DNA sequencing is now gradually moving from Sanger-based technology, coupled with capillary electrophoresis, to next-generation sequencing (NGS) approaches based on sequencing-by-synthesis, or other concepts, coupled with massively parallel processing of templates (Meyer et al., 2008). While Sanger technology may yield up to 100 kb of sequence data per run on standard sequencing instruments, the new high-throughput platforms yield from several hundreds of Mb up to several tens of Gb of DNA sequence per. Recently, NGS approaches for retrieving mtDNA genomes based on overlapping amplicons, have been reported (Jex et al., 2008).

The next-generation sequencing (NGS) technology breaks the limitations of the traditional Sanger sequencing and therefore is capable of massive parallel sequencing. First, each fragment of DNA is polymerase chain reaction-amplified independently, in a way that keeps the amplification products spatially clustered. Then, Sanger’s terminator technique is replaced by sequencing either by synthesis or by ligation. The current NGS platforms, including Roche 454’s Genome Sequencer, Illumina Genome Analyzer, and Applied Biosystems’ SOLiD, analyze up to tens of millions of DNA fragments simultaneously and generate gigabases of sequence information from a single run. NGS has revitalized SAGE technology. For example, the Digital Gene Expression Tag Profiling using Illumina Genome Analyzer analyzes up to 7 million tags per sample per flow cell channel (8 channels total) from constructed libraries of unique, positionally known 20- or 21- base pair cDNA tags. It calls a transcript expressing at the level of one copy per cell 22 times, based on the generally accepted estimate that one transcript per cell equals one copy per 350,000 transcripts (technical white paper, Illumina).

There are basically two applications of NGS to transcriptome profiling that are currently in use or under development. One uses oligo-dT priming for first strand cDNA synthesis and generates libraries that are enriched in the 3' untranslated regions of polyadenylated mRNAs. Massive parallel sequencing of these 3'-tagged libraries yields quantitative of transcript abundance. The other -application sequences full-length cDNA libraries and, in theory, collects both quantitative and qualitative information about the entire transcriptome. Total cDNA libraries are much more complex than those derived from 3' ends, the depth of sequencing required for analysis of rare transcripts within cDNA libraries is much greater. Full-length cDNA sequencing has the potential to identify novel splicing patterns and heretofore undetected mutations that may underlie disease. The future of sequence-based transcript profiling is very bright.

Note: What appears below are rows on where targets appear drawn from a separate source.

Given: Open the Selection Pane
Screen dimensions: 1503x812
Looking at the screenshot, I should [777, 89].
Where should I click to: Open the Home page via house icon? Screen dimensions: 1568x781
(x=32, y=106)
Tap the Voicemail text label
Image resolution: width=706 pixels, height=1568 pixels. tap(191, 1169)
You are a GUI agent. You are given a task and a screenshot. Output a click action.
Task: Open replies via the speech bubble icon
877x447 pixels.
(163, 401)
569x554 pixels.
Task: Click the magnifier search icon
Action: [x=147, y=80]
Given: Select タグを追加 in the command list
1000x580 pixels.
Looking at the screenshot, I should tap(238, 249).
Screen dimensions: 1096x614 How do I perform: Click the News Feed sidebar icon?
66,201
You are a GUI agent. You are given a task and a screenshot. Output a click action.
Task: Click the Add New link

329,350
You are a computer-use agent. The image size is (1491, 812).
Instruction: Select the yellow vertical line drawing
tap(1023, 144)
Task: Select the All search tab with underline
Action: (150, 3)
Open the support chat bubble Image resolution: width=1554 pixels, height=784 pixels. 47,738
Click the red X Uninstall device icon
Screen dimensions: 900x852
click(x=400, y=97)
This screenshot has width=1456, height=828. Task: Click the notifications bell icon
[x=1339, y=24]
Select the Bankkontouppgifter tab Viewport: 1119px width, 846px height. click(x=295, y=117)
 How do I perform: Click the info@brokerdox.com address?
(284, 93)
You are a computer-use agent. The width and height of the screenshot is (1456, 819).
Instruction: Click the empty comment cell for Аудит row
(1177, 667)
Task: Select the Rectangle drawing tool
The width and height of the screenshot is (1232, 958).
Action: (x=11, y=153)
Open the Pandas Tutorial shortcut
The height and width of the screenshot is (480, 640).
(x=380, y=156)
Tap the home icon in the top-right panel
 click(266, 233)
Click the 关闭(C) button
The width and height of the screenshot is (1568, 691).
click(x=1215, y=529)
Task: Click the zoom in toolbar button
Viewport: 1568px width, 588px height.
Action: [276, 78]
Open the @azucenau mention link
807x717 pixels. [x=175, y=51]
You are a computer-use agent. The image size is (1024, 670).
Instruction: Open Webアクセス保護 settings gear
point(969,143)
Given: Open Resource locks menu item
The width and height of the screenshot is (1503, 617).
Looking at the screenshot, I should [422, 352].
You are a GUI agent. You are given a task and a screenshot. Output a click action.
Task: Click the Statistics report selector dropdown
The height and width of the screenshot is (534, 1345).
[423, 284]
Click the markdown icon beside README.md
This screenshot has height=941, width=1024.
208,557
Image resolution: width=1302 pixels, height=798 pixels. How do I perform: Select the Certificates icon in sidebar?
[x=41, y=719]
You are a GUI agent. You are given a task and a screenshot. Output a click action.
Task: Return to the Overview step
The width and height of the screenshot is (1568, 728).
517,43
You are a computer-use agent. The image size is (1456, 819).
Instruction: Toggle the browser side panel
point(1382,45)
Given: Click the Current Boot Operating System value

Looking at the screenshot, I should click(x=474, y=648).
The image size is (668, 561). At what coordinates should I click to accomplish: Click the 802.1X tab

Sequencing-based transcription profiling, using either 3' tag sequences or full-length cDNA libraries, has the potential to add new quantitative and qualitative dimension to the application of gene expression profiling to diagnosis and therapy. New technologies, including single molecule sequencing, are being rapidly developed, which may reduce the cost, enable even higher throughput, and significantly shorten run time. However, the challenges for bioinformatics and information technology infrastructure remain.